I'm starting to become more and more bored with work. I started to look around for other opportunities, but I feel it's hard to do that while working full time. Also, my problem does not seem to be with that particular job, it's with the whole corporate world. Being forced to sit at a desk the whole day. I'm still motivated to work on my own projects after work and on the weekends. I still like programming. I just don't like coding stuff for other people.
Long story short, I'm preparing to take a time out. Maybe one year, maybe two, maybe only six months. My savings could probably sustain my current lifestyle for 5-10 years, if not more. My plan would be to crank out mobile apps, maybe one every two months, see if any of them can make some money. If it doesn't work, I could use them as a reference to get a mobile dev job, hopefully at a company with a product I can be passionate about.
Am I crazy to give up a six figure salary just because I don't feel like being employed anymore? I'm in my mid-late thirties, will I even find a new job with a gap in my resume like this? Any first hand experiences? I'm single, no kids.

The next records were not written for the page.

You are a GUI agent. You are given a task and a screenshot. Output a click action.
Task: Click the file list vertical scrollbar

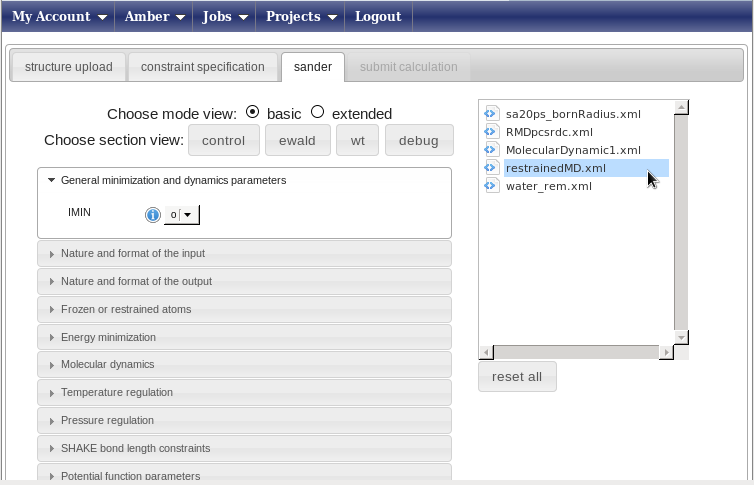pos(681,222)
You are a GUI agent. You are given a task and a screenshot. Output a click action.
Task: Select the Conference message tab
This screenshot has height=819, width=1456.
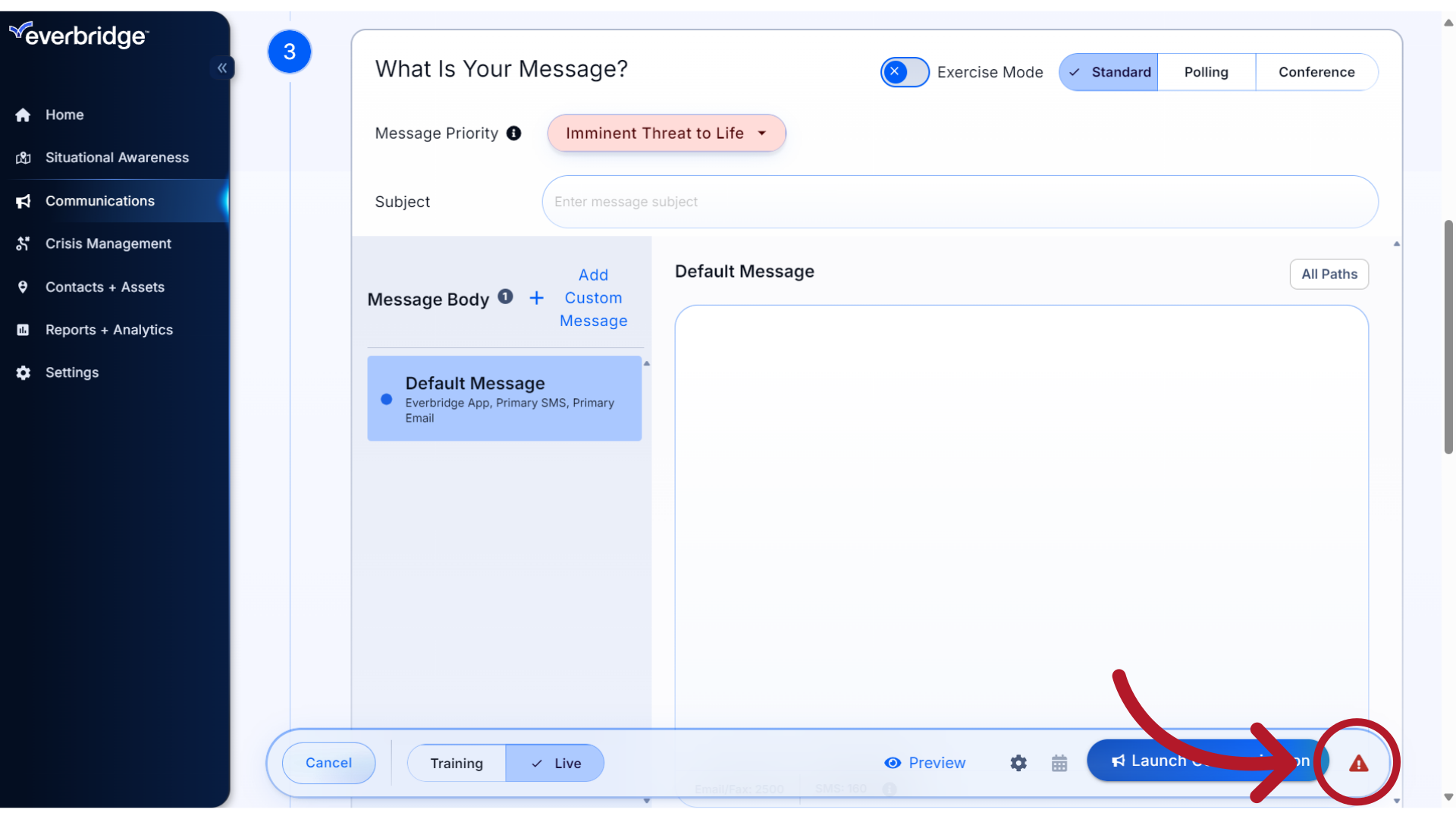pos(1317,71)
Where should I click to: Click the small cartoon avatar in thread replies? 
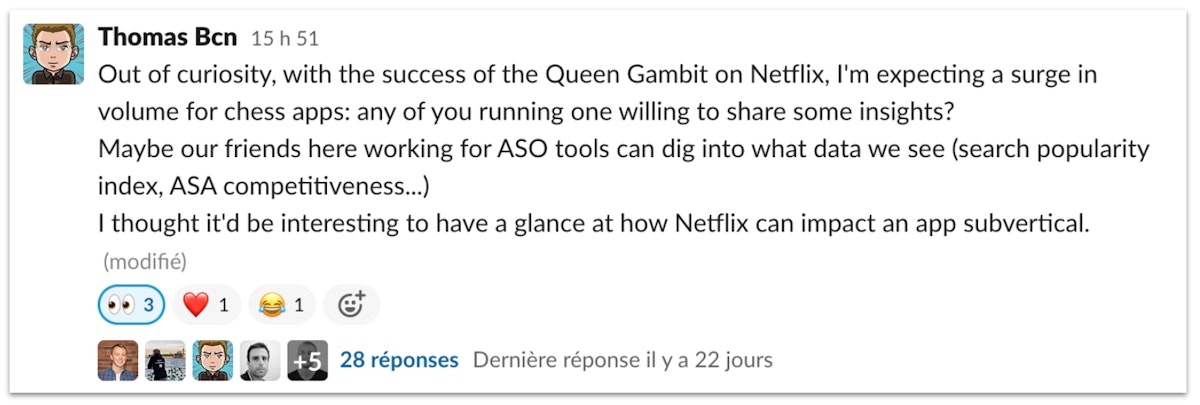point(212,360)
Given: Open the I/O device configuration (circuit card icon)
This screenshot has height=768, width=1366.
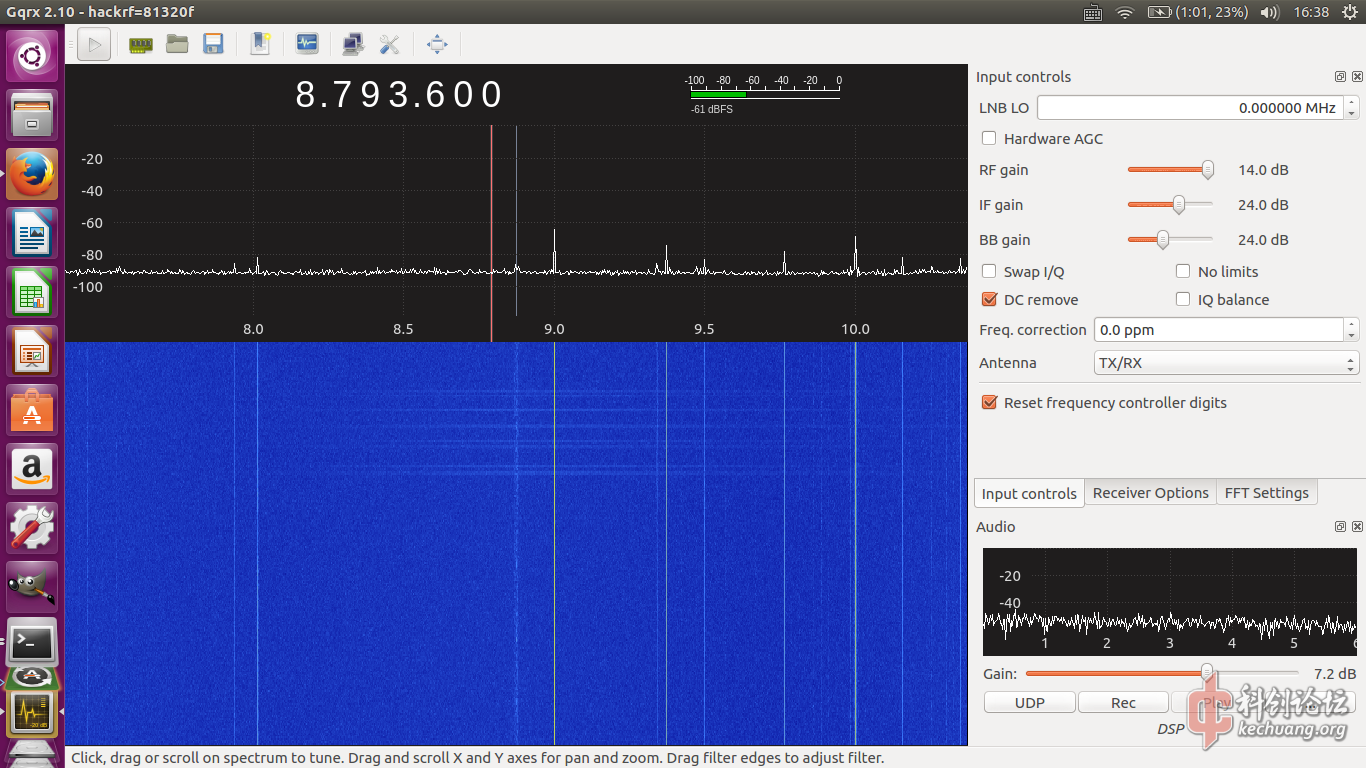Looking at the screenshot, I should 141,44.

After one particularly brutal day that didn't see me home until well after midnight, I did some serious soul-searching. I gave my (pretty generous) notice the next day.
I did the math and figured out my vacation payout + vacation time I had lost over the years due to the yearly cutoff was about three months, so I planned to take a three month vacation. Sleep all day, learn a programming language, drive to interesting places, read books, play video games, whatever sounded interesting that particular day. Recharge the ol' batteries. And that's exactly what I did.
After my three months of R&R were up, it was time to start looking for a job. I applied for interesting-sounding jobs that I thought I was qualified for. Silence. I contacted some friends and asked about opportunities, then sent CVs to the few that said, "Yes, we have positions you should apply for!" More silence. I continue(d) to apply for interesting jobs, resisting the urge to just scattershot resumes at everything I'm qualified for. (I think that's tacky, and I'm not that desperate yet. Plus, I don't want another job I'll hate and/or burn out on.)
My three months turned into six months...and then nine months...and now stands at 11 months. I haven't been able to get a single interview -- phone, e-mail, in-person, or otherwise. My savings and expenses are such that I'm okay for another two years or so, but I will need an income of some sort eventually.
Maybe my skill set is crap. Maybe my CV is crap. Maybe it's my employment history gap. Maybe it's karmic retribution. I can't be certain, but my money's on the gap.
tl;dr: Your mileage may vary, but I'm pretty sure I Darwin'd my career by taking time off without doing anything that I could put on a CV to explain the gap in my employment history.